PROBLEM DESCRIPTION> Some lines in the material below hold the word "thumbnail". Copy all of them.

DATASET RECORDS>
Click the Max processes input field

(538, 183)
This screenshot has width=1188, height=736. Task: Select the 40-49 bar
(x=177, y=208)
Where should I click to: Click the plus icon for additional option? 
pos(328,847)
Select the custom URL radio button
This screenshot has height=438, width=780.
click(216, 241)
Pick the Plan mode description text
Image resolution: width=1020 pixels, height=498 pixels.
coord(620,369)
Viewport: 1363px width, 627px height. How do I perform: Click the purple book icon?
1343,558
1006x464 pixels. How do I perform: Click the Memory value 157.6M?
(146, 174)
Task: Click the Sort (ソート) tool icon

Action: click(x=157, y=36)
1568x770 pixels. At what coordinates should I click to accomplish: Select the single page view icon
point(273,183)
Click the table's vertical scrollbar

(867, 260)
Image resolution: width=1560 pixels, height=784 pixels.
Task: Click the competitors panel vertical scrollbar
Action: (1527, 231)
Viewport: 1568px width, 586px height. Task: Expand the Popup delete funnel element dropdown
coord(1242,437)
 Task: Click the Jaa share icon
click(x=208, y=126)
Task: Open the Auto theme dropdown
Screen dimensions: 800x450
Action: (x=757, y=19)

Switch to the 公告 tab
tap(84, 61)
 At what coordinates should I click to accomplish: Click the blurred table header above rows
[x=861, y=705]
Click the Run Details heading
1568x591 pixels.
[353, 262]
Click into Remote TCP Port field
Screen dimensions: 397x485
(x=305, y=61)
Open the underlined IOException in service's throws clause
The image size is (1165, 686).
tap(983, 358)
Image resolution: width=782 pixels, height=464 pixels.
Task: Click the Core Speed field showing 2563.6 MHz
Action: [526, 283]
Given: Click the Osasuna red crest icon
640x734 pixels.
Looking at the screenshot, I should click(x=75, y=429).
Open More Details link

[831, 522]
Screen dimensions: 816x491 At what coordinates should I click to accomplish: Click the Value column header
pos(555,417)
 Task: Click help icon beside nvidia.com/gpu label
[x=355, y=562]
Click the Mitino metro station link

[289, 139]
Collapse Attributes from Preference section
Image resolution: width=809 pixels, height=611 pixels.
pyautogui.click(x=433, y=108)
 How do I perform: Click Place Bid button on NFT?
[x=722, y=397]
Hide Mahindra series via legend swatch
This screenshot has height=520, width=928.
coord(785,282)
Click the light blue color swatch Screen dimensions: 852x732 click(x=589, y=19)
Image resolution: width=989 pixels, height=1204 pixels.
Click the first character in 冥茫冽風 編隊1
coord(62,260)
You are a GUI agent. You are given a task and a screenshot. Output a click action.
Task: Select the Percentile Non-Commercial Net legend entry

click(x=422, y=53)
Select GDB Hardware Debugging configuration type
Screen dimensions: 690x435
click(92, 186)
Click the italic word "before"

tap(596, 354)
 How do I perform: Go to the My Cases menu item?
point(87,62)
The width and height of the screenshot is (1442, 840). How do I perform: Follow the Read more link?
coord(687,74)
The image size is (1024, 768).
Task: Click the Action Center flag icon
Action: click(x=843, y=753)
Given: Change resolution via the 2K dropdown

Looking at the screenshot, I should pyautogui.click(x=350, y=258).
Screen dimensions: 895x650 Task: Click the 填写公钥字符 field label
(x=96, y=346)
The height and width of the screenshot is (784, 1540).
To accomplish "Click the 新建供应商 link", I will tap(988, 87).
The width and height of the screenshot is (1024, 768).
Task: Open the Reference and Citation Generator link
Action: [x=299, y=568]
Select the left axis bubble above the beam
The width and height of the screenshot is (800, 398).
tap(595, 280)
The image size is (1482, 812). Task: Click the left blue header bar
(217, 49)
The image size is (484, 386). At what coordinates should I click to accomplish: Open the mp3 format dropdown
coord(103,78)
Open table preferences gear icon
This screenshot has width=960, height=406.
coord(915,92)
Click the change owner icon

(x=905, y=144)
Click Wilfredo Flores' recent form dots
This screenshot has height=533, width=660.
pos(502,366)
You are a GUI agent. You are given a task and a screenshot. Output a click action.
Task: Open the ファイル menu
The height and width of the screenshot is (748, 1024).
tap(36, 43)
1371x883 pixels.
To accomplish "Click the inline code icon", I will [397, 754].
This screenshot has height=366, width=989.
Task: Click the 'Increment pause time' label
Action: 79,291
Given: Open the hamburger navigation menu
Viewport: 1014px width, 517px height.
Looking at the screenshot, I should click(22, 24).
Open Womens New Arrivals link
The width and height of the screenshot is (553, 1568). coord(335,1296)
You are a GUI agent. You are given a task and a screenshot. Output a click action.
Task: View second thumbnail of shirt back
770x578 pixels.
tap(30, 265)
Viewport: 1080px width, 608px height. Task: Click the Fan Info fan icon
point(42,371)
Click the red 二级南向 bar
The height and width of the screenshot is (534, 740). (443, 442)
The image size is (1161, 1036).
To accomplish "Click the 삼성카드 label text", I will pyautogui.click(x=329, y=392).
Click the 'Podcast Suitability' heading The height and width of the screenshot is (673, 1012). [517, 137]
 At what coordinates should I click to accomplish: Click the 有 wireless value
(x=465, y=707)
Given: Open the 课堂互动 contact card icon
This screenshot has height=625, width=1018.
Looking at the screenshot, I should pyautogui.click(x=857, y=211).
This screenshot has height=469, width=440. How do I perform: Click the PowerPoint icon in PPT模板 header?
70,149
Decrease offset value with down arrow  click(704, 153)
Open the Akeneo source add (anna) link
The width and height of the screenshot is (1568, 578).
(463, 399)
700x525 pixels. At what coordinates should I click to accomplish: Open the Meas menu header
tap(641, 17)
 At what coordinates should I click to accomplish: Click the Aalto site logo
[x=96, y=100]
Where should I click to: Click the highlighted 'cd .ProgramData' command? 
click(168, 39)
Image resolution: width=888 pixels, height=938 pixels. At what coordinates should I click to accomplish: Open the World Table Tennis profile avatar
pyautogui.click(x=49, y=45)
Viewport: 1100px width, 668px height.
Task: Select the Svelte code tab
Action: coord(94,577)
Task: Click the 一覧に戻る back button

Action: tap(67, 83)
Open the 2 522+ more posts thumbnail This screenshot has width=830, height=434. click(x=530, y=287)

EXERCISE OUTPUT>
Task: View second thumbnail of shirt back
Open the 2 522+ more posts thumbnail This screenshot has width=830, height=434. click(x=530, y=287)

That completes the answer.